### O que fazer
(1) No texto sobre o sonho de Luís, quem provocou o tribunal do lugar a decidir a data do "marco da democracia"?
(2) Reproduza sem alterações o trecho do texto fornecido de "Um sorriso brotou" a "assim nada dissera.".

Garoava initerruptamente. Há um tempão. Esparramado a cama, Luís ouvia as batidas dos pingos no telhado. Barulho suave, melodioso. Era uma daquelas canções que embalava a alma. Fazia-a viajar por ondas, sempre em zigue-zague, conduzidas por nuvens prenhes de uma paz, tranquilidade. Condição de quem estivesse despreocupadamente estirado a rede, armada à varanda, cuja casa fora erguida em uma área plana, cercada por um gramado espesso, onde acabara de cair o orvalho da noite, o que inundou o ar de um perfume adocicado.
Um sorriso brotou entre os lábios dele. Instante em que o sono o pegava de jeito, e o levou pelo caminho dos sonhos. Sonhou, então, que vivia em um país do faz-de-conta, diferente dos demais, distinto do até agora vivido. Embora se estranhasse por demais do usufruído. Mesmo assim nada dissera.
Talvez porque nada teria a dizer. Isto porque o tribunal do lugar, provocado que fora pelo maioral, decidira qual seria a data “marco da democracia”. Ao ser decidido, cabiam aos demais cidadãos, ainda que discordasse da decisão, apenas o cumprimento do decidido. Embora o tal “marco” representasse bem outra situação. Jamais, na verdade, o que estaria por comemorar.
Afinal, o comemorado emperrou o debate, construiu barragens para represar as águas correntes da liberdade, e liberou o forte vento da opressão, repressão, além de adotar a censura com o fim de calar, silenciar quem lhes opunham, e, quando era preciso, nos porões, quebrava-se o silêncio pela tortura, cujos autores se passaram por heróis, em um processo de completa inversão de valores, enquanto se forjava laudos e manipulava dados pretéritos e presentes, com a ação perniciosa da polícia política, cujos rastros ainda continuam vivos na areia movediça de todas as formas de ditadura.
Ditadura “vendida”, pelos deturpadores, como o “melhor dos mundos”. Foi assim em vários lugares, inclusive no país sonhado. De repente, um estrondo, depois outro, e, por fim, um terceiro. Rangia a madeira.
Luís se mexia. Parecia apavorado, a exemplo de quem estava se afogando, ainda que não o visse no próprio sonho, a menos que o ego se recusasse a aceitar o olhar do inconsciente, ou, como diria Freud, o desejo cega, embora também o faça ver, porém estava longe de ser este o caso de Luís, que não mais tossia, tampouco falava, o cenário de seu sonho passou a ser outro, distinto do primeiro, em um salão, com característica de refeitório, lotado, e de mesas fartas: toneladas de filé mignon, quase igual quantia de salmão, sete centenas de picanha, acompanhadas de oitenta mil cervejas, garrafas de uísques 12 anos e centenas de litros de conhaque. Enorme banquete. Tudo do bom e do melhor.

### Dados extraídos
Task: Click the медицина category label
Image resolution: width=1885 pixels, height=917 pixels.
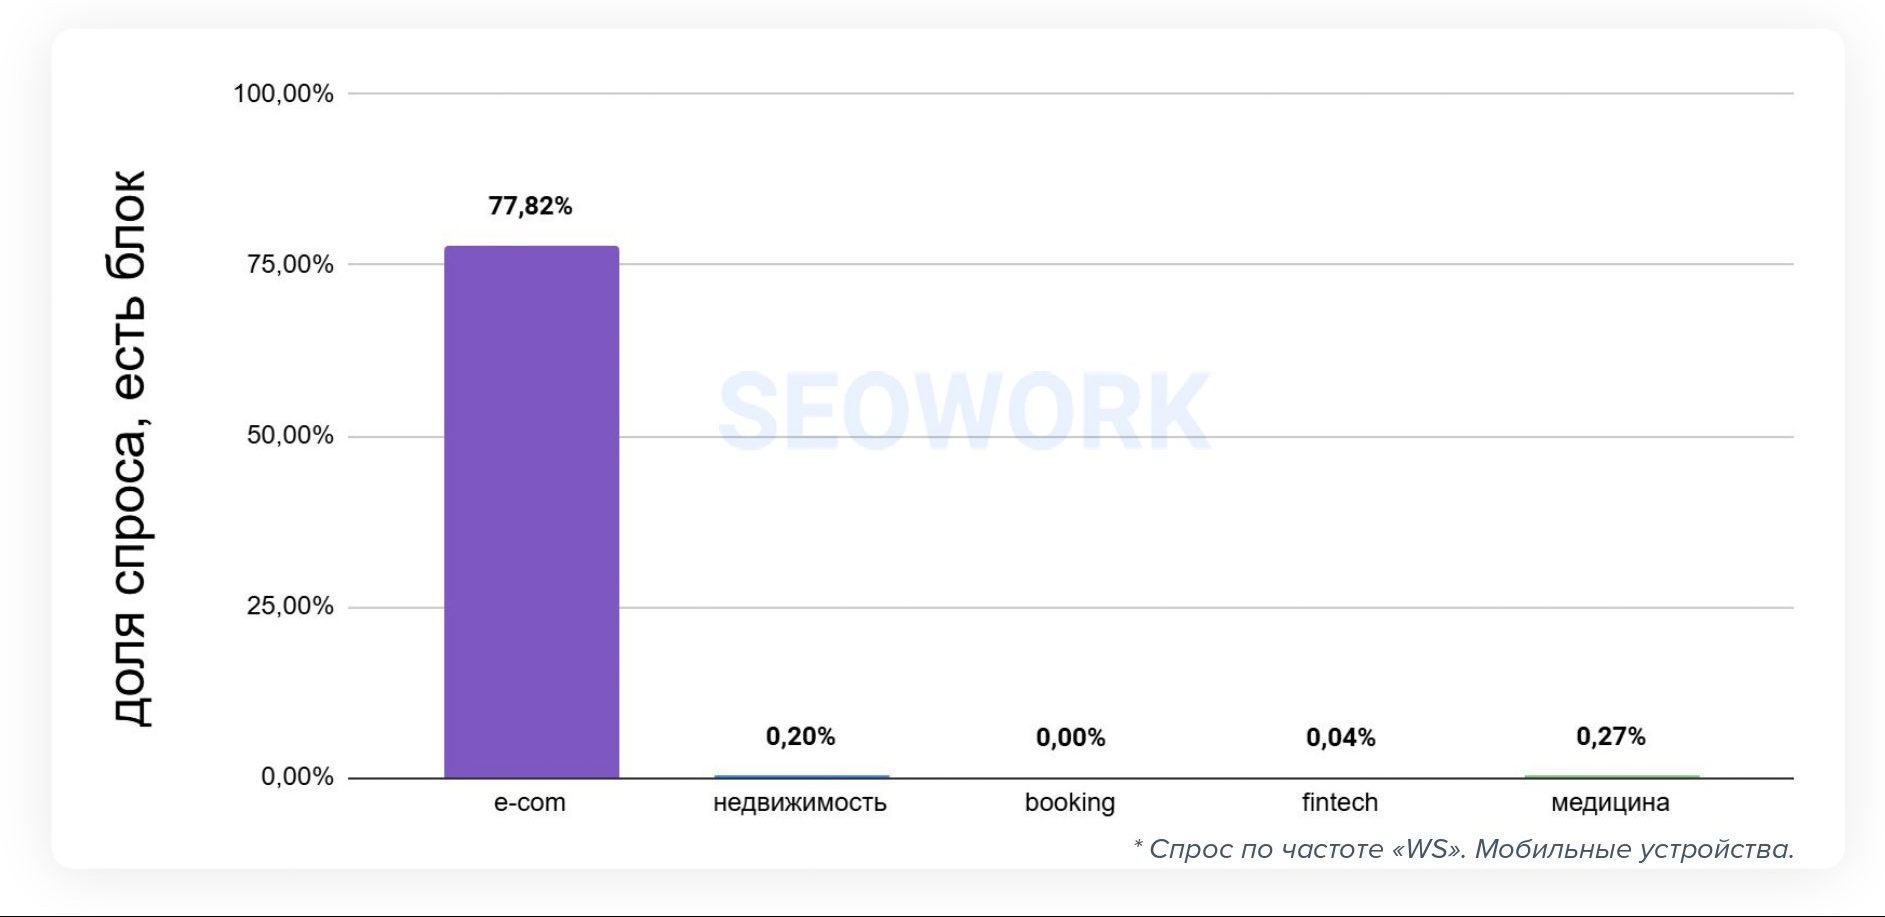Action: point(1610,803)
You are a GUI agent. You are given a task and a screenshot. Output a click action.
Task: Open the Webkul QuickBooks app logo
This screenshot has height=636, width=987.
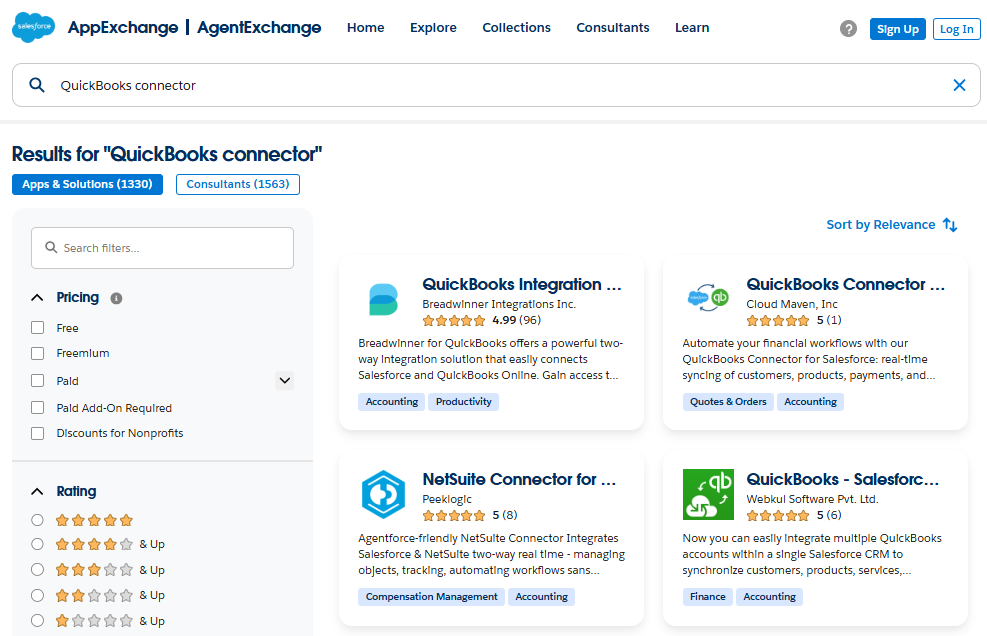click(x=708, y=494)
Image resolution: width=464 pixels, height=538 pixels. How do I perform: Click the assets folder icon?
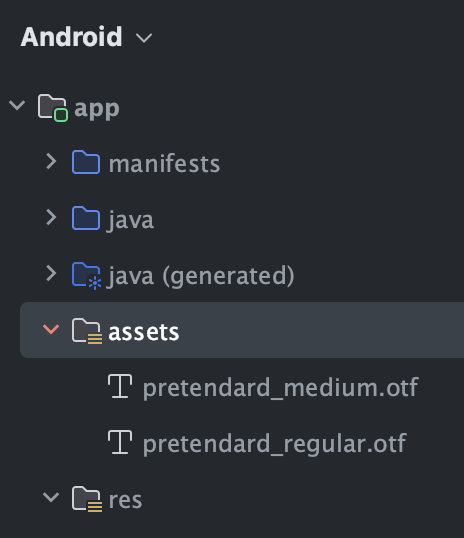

### Lista de respostas
(1) O maioral.

(2)
Um sorriso brotou entre os lábios dele. Instante em que o sono o pegava de jeito, e o levou pelo caminho dos sonhos. Sonhou, então, que vivia em um país do faz-de-conta, diferente dos demais, distinto do até agora vivido. Embora se estranhasse por demais do usufruído. Mesmo assim nada dissera.